▸ **AIM OF THE TASK**
Go through the entries below, count every line with the string "tweet", and answer with only that number.

▸ **MATERIAL FOR THE TASK**
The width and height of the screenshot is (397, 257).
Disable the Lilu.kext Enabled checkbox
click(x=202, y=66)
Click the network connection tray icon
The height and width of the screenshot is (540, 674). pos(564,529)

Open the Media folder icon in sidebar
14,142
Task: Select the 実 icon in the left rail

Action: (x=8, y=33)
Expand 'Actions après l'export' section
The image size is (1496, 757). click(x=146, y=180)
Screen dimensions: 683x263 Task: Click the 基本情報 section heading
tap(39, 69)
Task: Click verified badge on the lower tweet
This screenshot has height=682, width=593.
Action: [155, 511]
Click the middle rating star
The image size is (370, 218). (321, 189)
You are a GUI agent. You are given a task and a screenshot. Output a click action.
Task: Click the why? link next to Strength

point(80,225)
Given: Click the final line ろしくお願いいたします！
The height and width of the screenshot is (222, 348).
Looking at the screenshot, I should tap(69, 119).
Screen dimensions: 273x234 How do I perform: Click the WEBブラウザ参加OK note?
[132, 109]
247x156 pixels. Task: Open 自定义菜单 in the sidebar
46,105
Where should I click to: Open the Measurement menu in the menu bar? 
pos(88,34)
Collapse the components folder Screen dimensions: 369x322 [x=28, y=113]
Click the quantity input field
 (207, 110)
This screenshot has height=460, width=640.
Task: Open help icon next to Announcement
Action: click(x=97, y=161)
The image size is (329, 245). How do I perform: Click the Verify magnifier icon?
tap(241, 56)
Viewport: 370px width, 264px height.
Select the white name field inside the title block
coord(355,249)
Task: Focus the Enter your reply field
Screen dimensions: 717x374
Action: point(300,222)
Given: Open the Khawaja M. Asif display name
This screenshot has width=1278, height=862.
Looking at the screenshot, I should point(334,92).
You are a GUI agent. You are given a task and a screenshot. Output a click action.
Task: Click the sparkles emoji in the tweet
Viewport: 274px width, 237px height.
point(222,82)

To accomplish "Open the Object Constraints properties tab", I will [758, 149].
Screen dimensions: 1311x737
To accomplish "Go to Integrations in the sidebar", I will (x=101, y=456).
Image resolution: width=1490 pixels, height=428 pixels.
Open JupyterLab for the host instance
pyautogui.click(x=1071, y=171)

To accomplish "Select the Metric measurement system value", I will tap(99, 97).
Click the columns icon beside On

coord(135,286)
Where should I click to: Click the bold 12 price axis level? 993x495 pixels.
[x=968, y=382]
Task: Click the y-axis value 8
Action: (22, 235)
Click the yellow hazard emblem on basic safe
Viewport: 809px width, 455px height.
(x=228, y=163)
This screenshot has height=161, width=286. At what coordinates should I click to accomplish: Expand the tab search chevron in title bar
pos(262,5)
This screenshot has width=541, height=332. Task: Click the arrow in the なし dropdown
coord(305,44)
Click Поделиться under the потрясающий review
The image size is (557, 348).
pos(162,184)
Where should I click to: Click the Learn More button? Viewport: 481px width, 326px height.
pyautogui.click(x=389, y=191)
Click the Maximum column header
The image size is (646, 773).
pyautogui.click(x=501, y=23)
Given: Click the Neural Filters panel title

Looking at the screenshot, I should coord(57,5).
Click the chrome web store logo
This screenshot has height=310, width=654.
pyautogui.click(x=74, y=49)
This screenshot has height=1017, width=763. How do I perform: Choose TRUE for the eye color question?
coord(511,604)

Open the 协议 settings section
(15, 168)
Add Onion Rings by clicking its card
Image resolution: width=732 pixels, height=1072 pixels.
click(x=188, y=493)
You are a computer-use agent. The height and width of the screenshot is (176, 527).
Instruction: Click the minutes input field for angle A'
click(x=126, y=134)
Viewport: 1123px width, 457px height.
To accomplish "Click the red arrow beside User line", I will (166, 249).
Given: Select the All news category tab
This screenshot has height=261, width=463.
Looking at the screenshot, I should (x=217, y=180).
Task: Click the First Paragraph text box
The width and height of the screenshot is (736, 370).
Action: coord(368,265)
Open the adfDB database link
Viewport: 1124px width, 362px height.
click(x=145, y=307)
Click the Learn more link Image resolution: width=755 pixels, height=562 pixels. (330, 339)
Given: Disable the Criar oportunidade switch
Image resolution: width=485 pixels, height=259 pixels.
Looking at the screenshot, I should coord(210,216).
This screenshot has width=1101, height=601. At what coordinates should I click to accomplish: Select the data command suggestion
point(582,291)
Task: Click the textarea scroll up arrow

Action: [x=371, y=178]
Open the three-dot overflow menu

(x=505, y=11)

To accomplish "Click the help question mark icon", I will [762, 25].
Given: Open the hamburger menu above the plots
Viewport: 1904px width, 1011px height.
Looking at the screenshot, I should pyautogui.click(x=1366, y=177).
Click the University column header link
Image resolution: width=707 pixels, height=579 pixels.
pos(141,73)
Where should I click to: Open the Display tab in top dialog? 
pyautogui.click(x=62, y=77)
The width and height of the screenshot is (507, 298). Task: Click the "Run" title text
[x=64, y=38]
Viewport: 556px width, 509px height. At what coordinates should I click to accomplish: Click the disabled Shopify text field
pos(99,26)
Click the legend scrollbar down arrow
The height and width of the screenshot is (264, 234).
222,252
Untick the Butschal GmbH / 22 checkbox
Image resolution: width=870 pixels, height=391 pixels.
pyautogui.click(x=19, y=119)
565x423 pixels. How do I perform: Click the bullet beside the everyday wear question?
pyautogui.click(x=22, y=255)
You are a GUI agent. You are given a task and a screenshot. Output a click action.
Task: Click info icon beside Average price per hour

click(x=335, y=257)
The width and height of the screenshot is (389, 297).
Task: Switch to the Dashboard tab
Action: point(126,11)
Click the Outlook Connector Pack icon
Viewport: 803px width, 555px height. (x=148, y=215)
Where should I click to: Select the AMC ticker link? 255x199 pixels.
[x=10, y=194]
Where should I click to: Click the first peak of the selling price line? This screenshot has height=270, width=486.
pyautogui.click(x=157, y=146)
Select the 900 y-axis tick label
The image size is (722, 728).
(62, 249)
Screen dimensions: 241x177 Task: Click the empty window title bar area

▸ **RESPONSE FOR THIS EXERCISE**
2